* _SHORT PROBLEM_
Please print the whole listing below line for line without changing any wording, and omit the pictures.

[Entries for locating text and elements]
════════

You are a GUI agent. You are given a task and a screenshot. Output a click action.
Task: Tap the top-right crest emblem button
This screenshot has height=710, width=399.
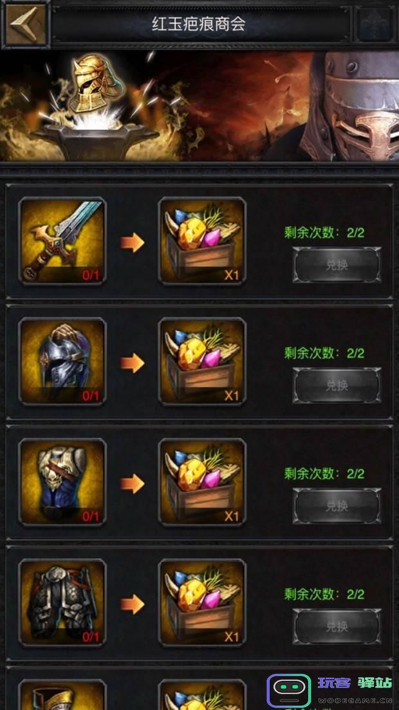pos(375,24)
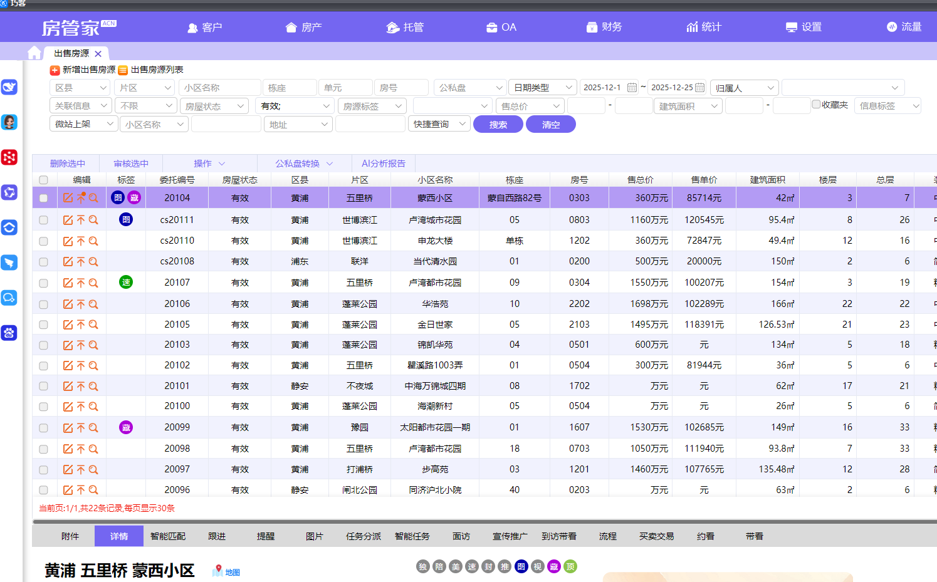Toggle the select-all checkbox in table header

[x=43, y=180]
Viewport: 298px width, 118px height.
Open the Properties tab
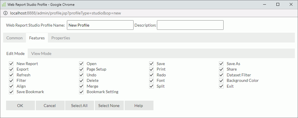61,38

════════

* _REPLY_
You are a GUI agent. You are given a task and a screenshot. Output a click action.
Task: Tap the top-right crest emblem button
This screenshot has height=710, width=399.
pos(375,24)
Toggle the select-all checkbox in table header

[x=43, y=180]
Viewport: 298px width, 118px height.
Open the Properties tab
61,38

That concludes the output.